Walking in through to the mystery of the place, we were enchanted by the warmth extended by the cheery waitstaff. The sheer crowds dining built excitement for us as it undoubtedly spoke volumes regarding the quality of food served. The menu is extensive and complicated; or so to one who hasn't tasted Armenian cuisine before. Nothing to fear as the waiting staff are more than happy to make recommendations and guide you through the intricacies of each dish. First came the "small", which was in other words, an entree. The hummus with a drizzle of brown butter served with flatbread was the ideal start to the symphony of flavours that was to follow. It was no surprise that by the end of the delights some of us had to loosen the buttons on our pants.

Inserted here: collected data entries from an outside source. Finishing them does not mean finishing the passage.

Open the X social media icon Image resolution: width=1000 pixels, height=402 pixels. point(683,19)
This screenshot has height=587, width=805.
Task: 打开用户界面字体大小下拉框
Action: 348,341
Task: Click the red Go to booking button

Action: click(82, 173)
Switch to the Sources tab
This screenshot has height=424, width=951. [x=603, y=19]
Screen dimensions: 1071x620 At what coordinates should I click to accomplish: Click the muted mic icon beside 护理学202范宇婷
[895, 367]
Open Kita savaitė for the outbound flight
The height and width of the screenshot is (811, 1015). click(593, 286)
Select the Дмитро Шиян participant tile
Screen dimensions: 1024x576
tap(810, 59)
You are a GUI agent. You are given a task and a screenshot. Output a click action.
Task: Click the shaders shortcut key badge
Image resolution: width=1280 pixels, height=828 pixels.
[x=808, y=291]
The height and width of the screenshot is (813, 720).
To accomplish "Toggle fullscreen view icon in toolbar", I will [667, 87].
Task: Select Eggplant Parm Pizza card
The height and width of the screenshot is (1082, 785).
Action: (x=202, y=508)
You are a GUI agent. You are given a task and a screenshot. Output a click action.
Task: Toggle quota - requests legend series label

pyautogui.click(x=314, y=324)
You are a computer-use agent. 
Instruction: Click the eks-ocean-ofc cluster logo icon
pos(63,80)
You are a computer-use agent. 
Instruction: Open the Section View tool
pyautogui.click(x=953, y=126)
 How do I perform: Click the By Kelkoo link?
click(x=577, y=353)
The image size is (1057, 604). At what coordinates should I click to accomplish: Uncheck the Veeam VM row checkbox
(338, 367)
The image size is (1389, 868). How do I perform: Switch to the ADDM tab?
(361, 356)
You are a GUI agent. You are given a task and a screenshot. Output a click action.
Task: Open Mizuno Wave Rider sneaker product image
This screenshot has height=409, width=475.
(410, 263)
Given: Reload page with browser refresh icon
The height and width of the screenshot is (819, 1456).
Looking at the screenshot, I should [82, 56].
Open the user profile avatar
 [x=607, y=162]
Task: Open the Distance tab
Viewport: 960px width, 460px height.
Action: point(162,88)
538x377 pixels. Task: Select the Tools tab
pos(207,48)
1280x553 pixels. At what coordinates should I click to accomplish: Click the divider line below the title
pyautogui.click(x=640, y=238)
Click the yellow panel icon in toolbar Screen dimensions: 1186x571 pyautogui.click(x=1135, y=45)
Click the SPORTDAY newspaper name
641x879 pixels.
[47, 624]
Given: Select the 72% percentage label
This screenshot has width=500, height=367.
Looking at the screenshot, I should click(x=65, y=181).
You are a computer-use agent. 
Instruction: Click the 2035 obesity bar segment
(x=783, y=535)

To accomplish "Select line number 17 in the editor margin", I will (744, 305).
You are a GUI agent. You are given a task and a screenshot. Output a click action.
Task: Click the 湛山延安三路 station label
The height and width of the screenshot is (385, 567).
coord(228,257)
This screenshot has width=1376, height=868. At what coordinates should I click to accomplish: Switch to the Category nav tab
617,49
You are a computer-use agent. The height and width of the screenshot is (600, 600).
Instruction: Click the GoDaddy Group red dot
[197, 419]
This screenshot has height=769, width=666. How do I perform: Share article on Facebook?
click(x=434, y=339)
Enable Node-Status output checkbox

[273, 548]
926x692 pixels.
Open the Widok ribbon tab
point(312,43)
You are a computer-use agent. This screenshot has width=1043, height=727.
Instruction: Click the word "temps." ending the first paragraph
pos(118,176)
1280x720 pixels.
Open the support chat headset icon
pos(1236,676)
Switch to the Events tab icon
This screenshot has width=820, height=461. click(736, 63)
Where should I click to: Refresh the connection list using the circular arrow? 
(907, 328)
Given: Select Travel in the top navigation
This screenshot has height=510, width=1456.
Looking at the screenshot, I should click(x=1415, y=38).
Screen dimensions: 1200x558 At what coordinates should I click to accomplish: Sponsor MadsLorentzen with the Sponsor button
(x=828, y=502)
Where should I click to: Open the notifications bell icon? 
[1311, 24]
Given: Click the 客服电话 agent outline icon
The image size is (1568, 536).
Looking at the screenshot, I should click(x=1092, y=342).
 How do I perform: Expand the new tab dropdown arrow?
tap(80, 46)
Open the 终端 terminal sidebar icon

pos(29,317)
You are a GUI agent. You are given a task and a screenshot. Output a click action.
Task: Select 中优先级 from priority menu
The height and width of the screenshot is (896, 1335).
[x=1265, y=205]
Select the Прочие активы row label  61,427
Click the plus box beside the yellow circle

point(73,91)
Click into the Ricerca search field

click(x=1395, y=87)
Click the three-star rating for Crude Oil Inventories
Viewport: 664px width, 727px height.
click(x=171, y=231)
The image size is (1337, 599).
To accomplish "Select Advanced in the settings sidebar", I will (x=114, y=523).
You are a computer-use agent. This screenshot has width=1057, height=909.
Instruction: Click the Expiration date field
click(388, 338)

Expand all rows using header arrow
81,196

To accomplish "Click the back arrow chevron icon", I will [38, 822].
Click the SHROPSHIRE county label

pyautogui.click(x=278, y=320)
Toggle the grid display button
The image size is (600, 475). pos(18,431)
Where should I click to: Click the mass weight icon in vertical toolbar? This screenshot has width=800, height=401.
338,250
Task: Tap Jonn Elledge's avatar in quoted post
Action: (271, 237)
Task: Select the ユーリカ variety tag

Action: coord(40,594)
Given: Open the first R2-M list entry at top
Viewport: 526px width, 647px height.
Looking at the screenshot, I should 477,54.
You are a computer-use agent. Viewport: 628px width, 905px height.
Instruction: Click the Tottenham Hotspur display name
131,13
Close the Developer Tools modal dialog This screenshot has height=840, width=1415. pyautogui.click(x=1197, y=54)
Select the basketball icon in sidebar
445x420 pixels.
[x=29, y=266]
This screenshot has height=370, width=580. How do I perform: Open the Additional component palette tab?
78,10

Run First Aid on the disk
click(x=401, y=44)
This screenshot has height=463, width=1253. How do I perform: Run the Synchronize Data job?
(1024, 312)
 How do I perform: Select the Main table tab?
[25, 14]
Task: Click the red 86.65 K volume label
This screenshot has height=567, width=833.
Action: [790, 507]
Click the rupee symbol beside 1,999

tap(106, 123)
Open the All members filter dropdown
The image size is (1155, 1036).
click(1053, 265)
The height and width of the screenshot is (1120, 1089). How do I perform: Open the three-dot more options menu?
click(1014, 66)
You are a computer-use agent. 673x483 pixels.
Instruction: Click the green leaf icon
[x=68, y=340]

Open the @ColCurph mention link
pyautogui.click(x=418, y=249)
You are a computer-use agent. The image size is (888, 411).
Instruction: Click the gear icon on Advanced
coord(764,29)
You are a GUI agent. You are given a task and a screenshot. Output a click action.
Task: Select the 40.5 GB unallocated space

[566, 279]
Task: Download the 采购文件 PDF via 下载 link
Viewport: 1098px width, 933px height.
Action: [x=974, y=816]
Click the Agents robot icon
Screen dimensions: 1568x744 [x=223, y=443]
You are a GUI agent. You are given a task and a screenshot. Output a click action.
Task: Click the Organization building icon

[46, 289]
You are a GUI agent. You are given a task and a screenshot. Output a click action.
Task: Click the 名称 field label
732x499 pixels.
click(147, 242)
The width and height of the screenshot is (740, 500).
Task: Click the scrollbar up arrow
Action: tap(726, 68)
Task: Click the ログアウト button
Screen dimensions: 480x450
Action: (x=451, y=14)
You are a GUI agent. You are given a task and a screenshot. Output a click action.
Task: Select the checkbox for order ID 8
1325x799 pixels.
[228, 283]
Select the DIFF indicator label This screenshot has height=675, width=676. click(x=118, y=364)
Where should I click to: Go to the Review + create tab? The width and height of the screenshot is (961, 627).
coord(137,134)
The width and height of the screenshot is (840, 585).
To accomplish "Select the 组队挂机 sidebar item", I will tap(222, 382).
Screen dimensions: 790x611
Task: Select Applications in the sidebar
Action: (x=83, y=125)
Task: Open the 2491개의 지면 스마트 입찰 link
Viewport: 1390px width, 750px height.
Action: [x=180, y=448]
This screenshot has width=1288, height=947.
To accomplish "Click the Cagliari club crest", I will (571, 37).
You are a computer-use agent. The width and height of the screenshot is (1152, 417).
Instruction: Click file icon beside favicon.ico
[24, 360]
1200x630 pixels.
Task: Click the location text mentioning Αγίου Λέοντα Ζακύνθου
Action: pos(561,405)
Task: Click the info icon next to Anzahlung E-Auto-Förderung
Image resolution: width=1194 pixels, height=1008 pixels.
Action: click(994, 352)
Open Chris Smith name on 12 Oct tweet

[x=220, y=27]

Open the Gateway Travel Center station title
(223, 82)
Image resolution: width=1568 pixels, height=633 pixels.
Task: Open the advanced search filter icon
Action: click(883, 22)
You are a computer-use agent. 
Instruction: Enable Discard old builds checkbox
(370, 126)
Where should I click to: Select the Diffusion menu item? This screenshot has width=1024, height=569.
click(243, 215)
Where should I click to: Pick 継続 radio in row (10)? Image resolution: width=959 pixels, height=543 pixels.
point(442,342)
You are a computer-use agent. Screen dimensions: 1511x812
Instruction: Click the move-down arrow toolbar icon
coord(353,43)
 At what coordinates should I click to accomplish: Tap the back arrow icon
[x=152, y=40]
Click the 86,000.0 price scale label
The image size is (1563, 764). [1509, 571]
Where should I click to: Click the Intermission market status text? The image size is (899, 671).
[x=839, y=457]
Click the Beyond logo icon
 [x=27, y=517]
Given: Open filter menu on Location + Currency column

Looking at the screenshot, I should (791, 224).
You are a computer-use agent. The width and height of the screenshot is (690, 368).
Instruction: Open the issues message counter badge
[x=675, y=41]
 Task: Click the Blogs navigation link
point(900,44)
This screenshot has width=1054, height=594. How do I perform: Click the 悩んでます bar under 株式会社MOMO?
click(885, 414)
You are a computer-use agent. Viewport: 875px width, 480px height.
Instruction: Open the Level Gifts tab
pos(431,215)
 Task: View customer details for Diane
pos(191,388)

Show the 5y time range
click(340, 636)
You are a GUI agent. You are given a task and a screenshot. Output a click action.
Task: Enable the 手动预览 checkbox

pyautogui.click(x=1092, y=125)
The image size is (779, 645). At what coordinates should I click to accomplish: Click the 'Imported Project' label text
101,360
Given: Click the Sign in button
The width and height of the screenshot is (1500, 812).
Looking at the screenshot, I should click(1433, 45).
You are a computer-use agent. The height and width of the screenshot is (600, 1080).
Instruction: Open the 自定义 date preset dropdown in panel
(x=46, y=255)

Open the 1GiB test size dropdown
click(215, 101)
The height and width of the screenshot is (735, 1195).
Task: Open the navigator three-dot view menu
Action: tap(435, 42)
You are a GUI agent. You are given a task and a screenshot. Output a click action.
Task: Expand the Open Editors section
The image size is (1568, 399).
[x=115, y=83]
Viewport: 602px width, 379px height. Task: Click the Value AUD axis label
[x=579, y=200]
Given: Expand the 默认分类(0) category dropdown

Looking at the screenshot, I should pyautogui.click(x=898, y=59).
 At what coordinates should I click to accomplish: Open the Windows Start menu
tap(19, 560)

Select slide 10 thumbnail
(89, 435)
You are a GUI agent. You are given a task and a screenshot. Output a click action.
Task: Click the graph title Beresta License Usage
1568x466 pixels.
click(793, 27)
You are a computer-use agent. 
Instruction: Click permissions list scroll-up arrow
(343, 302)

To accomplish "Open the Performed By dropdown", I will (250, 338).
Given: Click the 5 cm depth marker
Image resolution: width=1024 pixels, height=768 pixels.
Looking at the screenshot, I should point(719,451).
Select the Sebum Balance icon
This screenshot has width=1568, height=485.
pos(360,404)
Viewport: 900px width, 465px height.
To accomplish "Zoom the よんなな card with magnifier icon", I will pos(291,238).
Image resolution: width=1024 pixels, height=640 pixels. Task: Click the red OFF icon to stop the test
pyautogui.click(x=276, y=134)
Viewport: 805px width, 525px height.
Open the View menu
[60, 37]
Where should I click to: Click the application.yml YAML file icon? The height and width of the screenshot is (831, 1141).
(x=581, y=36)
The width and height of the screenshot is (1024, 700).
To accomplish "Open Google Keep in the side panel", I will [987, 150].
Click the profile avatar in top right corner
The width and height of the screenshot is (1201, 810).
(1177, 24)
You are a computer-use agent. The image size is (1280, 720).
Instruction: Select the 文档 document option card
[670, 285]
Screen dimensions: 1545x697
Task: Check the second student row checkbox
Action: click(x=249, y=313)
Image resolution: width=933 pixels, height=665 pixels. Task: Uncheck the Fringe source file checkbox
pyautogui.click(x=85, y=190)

A rice dish with rich flavours
The delights kept floating through to the dining hall, landing on our plates. The Kataifi wrapped lamb neck accompanied the hummus and the bread as part of the "small", but the flavours they carried were certainly "large". The lamb neck was a pocket size bomb of flavours and crunchiness which we could not get enough of. Though there was that urge to order more, we resisted wanting to go on and try the Michag or the "medium" set of dishes as it's called, and then go on to do the Medz or the "large". Hailing from a rice eating background, dinner for us wouldn't have been complete without adding a bit of rice in there and the rice that the Armenians served was most certainly a delightful surprise. I couldn't quite put my finger on as to how it was all done, but there was a slight fried element, paired with spiciness and a hint of sweetness giving the rice dish a unique combination of extremely palatable textures and flavours.
Kataifi wrapped lamb neck
Though we would have loved to have tried out the Anoush or "Sweets", and some of the Kove or "Sides", the Medz dish of Slow cooked lamb shoulder was the one that made us all hit a food wall. With its unique flavours, the juicy and tender meat just took our taste buds to a whole new level. The meat, cooked on bone, just fell apart in your mouth. Once we were all done with the lamb, not a crumb was left behind - that's how good it was. If all Armenian food tasted this good, it is a cuisine that I could happily get used to.